Menurut banyak ahli, termasuk Elly Risman dan Aisyah Dahlan, anak-anak usia dini lebih cocok diberikan stimulasi lewat bermain aktif, bukan dibebani target akademik.
4. Anak yang Terlambat Sekolah Bukan Berarti Bodoh
Masih banyak orang tua yang takut anaknya “ketinggalan” kalau masuk SD-nya telat. Padahal kenyataannya, anak yang disekolahkan di usia yang lebih matang (misalnya setelah usia 6-7 tahun), justru lebih siap secara emosi dan sosial. Mereka biasanya lebih mudah mengikuti pelajaran karena otaknya memang sudah siap.
Anak-anak yang mengalami masa bermain yang cukup justru lebih kreatif, lebih mandiri, dan punya empati yang lebih tinggi karena dia belajar lewat pengalaman nyata, bukan hanya lewat buku.

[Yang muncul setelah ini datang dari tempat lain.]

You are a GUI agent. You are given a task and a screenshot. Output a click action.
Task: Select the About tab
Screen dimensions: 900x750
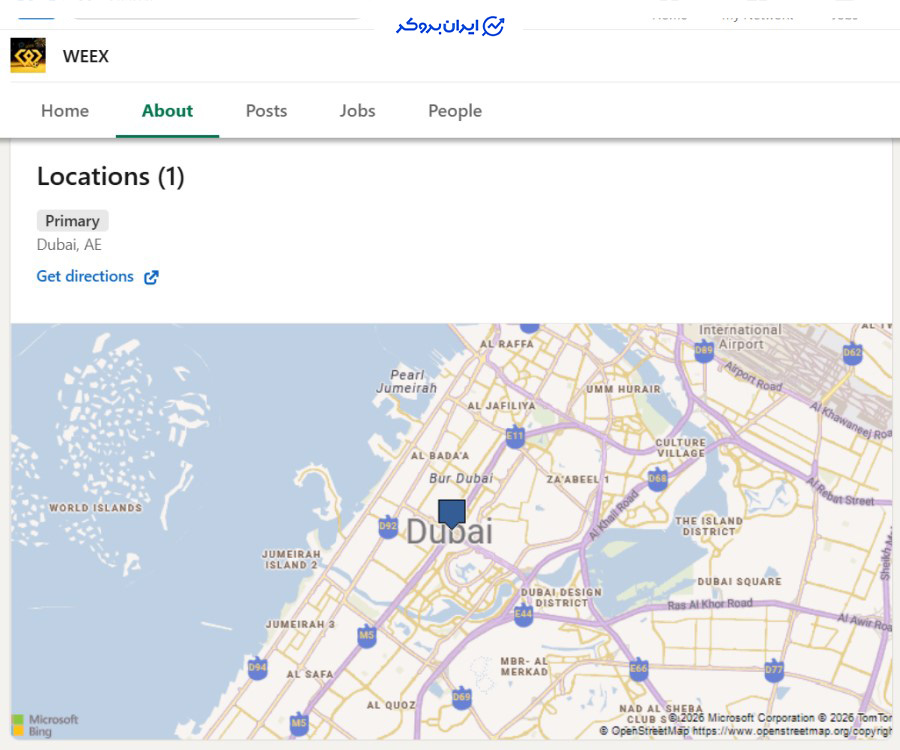(167, 111)
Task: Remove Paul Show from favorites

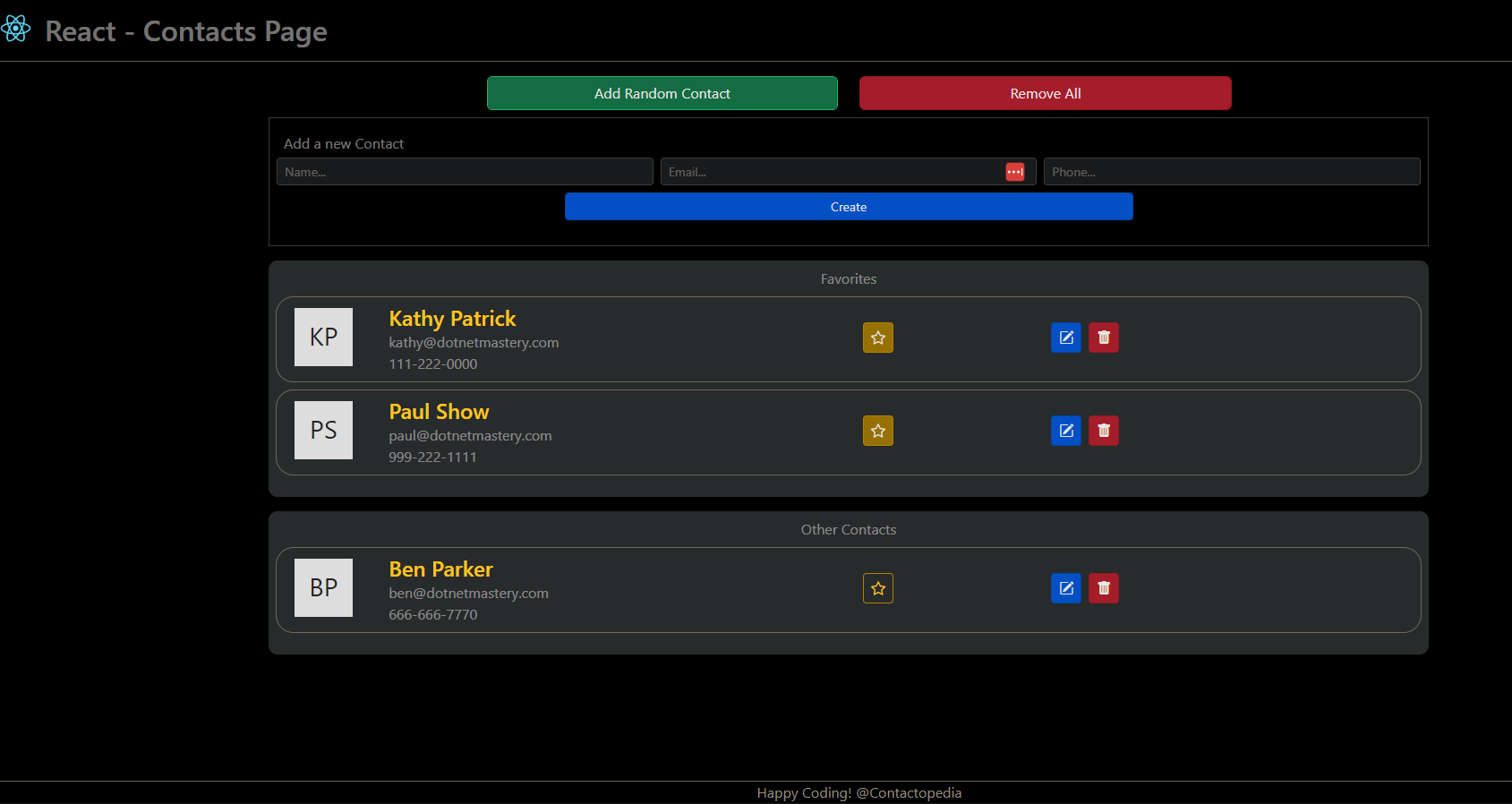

Kesimpulan: Main Itu Penting, Sekolah Bisa Nanti
Menyekolahkan anak terlalu dini memang terdengar keren di permukaan. Tapi kalau dilihat lebih dalam, dampaknya bisa panjang dan cukup serius. Anak jadi cepat bosan belajar, mudah stres, bahkan bisa kehilangan masa kecilnya.
Elly Risman dan Aisyah Dahlan sama-sama sepakat bahwa yang paling penting di usia dini adalah kualitas interaksi anak dengan orangtuanya bukan seberapa cepat dia bisa baca tulis.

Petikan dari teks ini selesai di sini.